Current treatment of T2D is available with a GLP-1 mimetic or by blocking DPP4 (the circulating enzyme that inactivates GLP-1). I treat my age-related T2D with DPP4 blocking. I could easily gain enough weight to qualify for a dumping operation if I were younger and desired a surgical procedure. I would rather take an oral glucose mimetic that stimulated secretion of endogenous GLP-1. I encourage you to study the references provided in this and earlier columns and help with the ongoing paradigm-shift. We can all benefit from decreased disease.

Treatment of T2D by dumping has been available since 1885 when Billroth performed his second type of gastrectomy. Dumping occurs in healthy (i.e., nondiabetic) normal-weight people before they are old, after RYGB, and following SG. GLP-1 stimulates growth of beta cells and secretion of insulin. GLP-1 increases satiety. Today, before treatment of patients with dumping surgery, whose body mass index (BMI) is less than 40kg/m2, failure of medical treatment must be demonstrated. If the medical treatment is not GLP-1 related it should not qualify. T2D is not insulin dependent. It is GLP-1 dependent. The effectiveness of treating T2D with dumping type obesity surgery compared with more intensive medical treatment is because the operations used cause rapid transit of GLP-1 secretory stimulants to the distal bowel. SG results in exposure of the upper jejunum to hypertonic contents containing glucose and other stimulants of L-cell secretion.

References
1.    Miholic J, Orskov C, Holst JJ, et al. Emptying of the gastric substitute, glucagon-like peptide-1, and reactive hypoglycemia after total gastrectomy. Dig Dis Sci. 1991;36(10):1361–1370.

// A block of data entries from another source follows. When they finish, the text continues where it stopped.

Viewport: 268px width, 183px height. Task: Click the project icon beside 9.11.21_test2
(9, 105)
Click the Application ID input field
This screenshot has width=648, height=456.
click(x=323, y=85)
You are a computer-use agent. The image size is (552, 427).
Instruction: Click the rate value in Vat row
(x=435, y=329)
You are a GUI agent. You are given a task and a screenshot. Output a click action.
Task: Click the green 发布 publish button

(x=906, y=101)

2.    Brener W, Hendrix TR, McHugh PR. Regulation of the gastric emptying of glucose. Gastroenterology. 1983;85:76–82.
3.    Schirra J, Katschinski M, Weidmann C et al. Gastric emptying and release of incretin hormones after glucose ingestion in humans. J Clin Invest. 1996; 97:92–103.
4.    Näslund E, Backman L, Holst JJ, et al. Importance of small bowel peptides for the improved glucose metabolism 20 years after jejunoileal bypass for obesity. Obes Surg. 1998; 8:253–260.

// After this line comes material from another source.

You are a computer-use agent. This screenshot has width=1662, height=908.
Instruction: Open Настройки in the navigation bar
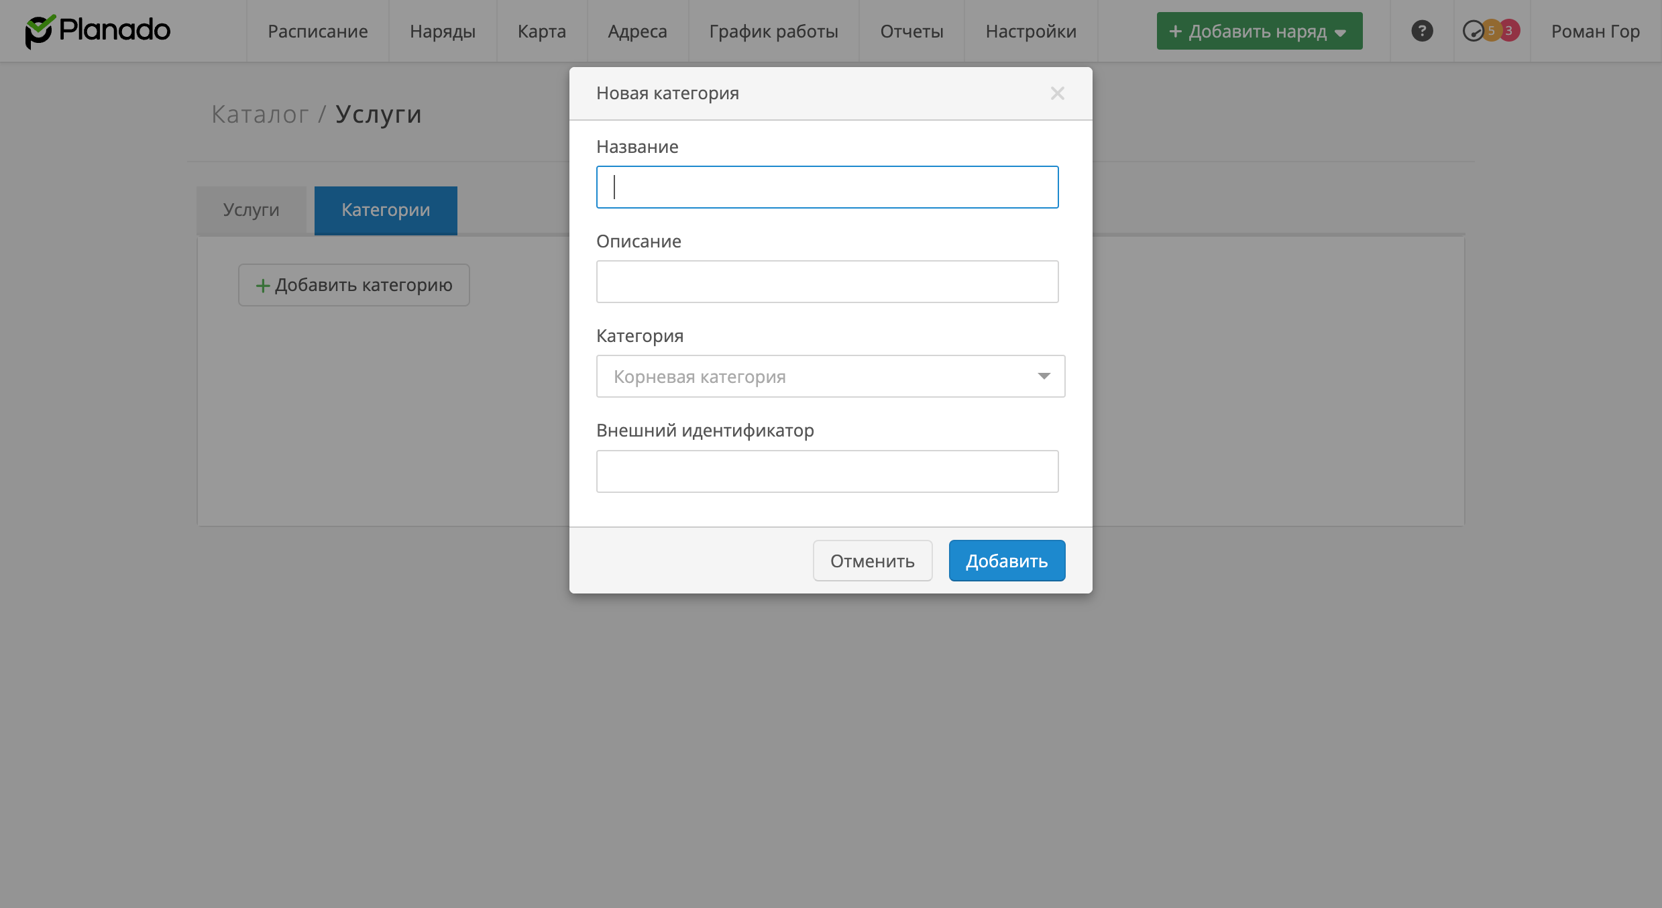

5.    Mason EE. Ileal transposition and enteroglucagon/GLP-1 in obesity (and diabetic?) surgery. Obes Surg. 1999;9:223–228.
6.    Strader AD, Torsten PV, Ronald JJ, et al. Weight loss through ileal transposition is accompanied by increased ileal hormone secretion and synthesis in rats. Am J Physiol Endocrinol Metab. 2005;288:E447–E453.
7.    Falken Y, Hellstrom PM, Holst JJ, Näslund E. Roux-e-Y gastric bypass surgery for obesity at day three, two months, and one year after surgery: role of gut peptides. J Clin Endocrinol Metab. 2011;96(7):2227–2235.
8.    Koopmans HS, Sclafani A, Fichtner C, et al. The effects of ileal transposition on food intake and body weight loss in VMH-obese rats. Am J Clin Nutr. 1982;35:284–293.
9.    Mason EE. Gila monster’s guide to surgery for obesity and diabetes. J Am Coll Surg. 2008;206:357–360.